Types | DnaRegion
|
Roles | Reporter
engineered_region
|
Sequences | BBa_K784041_sequence (Version 1)
|
Description
This part includes 2 inducible promoters of pTetO (activated by tetracycline), for reducing the leakiness of this promoter, and a red fluorescence protein (mCherry). This part was donated to us by Roee Amit, and was sequence confirmed by him. The part is present in plasmid pSB1C3, with the standard prefix and suffix, but the sequence of the part contains EcoRI and PstI restriction sites, so the optimal solution will be using this part in Gibson assembly reaction.

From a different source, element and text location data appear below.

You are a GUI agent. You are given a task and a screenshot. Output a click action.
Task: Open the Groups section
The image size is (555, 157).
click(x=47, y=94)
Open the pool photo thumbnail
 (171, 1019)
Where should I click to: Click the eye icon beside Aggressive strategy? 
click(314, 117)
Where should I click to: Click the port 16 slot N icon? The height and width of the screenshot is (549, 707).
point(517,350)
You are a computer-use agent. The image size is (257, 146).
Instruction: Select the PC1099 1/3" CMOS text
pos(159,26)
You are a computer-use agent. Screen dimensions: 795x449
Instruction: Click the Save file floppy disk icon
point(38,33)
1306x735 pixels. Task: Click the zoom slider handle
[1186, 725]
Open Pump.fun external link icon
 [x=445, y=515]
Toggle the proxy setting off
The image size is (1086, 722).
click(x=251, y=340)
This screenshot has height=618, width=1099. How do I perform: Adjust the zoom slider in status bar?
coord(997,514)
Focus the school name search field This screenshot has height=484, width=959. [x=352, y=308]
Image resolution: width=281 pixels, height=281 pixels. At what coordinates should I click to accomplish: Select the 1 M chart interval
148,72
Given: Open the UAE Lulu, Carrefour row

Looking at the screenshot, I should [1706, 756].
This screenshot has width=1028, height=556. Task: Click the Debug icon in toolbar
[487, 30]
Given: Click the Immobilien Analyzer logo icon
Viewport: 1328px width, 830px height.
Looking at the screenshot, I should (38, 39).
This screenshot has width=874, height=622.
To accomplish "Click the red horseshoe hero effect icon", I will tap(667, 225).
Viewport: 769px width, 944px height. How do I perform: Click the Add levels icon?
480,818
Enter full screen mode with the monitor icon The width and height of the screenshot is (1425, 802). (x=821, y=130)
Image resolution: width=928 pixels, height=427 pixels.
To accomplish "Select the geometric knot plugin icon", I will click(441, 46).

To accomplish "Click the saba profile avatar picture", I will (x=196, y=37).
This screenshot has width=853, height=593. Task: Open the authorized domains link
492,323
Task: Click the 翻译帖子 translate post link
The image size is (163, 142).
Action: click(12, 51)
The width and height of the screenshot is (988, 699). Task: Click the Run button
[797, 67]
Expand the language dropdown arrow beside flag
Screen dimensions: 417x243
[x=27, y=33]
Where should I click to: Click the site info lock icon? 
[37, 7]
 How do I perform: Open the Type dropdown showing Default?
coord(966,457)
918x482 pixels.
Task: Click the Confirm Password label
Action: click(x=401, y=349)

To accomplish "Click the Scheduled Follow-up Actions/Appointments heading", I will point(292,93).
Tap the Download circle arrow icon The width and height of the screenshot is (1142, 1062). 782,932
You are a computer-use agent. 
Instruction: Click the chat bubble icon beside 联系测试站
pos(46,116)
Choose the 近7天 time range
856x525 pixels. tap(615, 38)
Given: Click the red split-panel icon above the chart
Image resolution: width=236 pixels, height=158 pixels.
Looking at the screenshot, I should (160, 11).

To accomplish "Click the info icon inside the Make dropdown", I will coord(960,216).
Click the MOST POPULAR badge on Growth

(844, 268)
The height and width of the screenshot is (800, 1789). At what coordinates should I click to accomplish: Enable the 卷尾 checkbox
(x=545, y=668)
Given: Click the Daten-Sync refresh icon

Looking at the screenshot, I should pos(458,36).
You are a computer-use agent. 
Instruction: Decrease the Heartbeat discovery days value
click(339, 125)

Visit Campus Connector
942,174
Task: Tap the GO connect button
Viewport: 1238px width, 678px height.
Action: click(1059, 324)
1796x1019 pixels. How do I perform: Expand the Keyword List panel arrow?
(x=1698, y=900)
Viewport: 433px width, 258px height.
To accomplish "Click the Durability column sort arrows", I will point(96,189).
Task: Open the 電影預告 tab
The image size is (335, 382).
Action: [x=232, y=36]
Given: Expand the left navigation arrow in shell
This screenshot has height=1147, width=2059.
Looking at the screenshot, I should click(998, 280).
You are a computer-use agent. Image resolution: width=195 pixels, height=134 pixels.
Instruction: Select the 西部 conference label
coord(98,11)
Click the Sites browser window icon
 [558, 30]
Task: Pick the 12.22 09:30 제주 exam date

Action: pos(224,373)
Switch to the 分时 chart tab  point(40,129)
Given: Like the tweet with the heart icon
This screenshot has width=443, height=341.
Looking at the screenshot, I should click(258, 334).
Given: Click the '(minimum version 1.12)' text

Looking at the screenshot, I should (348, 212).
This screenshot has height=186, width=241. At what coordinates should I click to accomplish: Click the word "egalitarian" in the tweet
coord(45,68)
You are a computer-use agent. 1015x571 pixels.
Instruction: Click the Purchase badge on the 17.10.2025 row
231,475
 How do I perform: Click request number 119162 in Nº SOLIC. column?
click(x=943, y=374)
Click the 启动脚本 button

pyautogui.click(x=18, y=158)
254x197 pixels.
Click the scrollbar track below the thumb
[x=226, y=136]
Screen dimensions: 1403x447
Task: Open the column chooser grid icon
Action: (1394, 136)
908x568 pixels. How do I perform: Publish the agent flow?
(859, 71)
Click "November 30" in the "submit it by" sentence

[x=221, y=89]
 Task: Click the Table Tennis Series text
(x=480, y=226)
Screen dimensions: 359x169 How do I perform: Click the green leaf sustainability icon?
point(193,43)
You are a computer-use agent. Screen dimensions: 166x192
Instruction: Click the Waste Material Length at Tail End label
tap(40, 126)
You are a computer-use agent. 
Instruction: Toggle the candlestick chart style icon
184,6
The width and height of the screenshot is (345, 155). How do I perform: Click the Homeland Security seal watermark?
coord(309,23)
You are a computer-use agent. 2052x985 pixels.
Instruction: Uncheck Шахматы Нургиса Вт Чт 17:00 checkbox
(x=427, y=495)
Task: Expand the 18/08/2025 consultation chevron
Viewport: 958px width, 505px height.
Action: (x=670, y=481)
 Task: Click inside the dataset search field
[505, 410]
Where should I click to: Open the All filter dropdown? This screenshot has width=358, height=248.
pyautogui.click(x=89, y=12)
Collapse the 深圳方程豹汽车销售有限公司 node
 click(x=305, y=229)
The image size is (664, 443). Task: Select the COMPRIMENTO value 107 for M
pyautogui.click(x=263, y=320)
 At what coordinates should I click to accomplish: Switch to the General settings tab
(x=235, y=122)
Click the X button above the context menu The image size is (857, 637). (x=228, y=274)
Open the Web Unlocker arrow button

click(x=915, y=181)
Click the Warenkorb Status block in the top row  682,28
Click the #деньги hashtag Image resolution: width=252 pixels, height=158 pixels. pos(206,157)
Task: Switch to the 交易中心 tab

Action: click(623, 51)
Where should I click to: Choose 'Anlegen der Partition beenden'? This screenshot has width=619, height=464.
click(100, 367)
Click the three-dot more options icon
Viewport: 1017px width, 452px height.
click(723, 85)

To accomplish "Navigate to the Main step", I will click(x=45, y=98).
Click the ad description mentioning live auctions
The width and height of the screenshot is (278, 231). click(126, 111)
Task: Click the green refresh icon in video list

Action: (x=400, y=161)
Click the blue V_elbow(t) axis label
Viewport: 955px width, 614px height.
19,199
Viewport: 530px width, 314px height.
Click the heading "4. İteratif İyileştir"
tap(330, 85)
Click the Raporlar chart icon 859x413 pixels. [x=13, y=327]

This part places mCherry downstream to the pTetO promoter. Reported activities of the promoters are given in strain Top10 grown in LB media. The activity of this promoter in this bacteria strain is constitutive and the fluorescence measure results can be seen at the "results for this part" section.
This part can be used for inducible/constitutive expression (depends on the bacteria's strain) of the FP, and can be combined with other genes.
Cloning this part was done by amplifying the promoter and the FP together, adding XbaI site in the 5' and SpeI in the 3' ends, for cloning it to the registry plasmids.
Notes
This part have EcoRI and PstI restriction sites, this will be a problem when trying to clone this part by restriction to the registry plasmids. An alternative solution can be the Gibson assembly reaction, which doesn???t require digestion at all, no matter what is the restriction site is, you can clone it to any of the registry plasmids.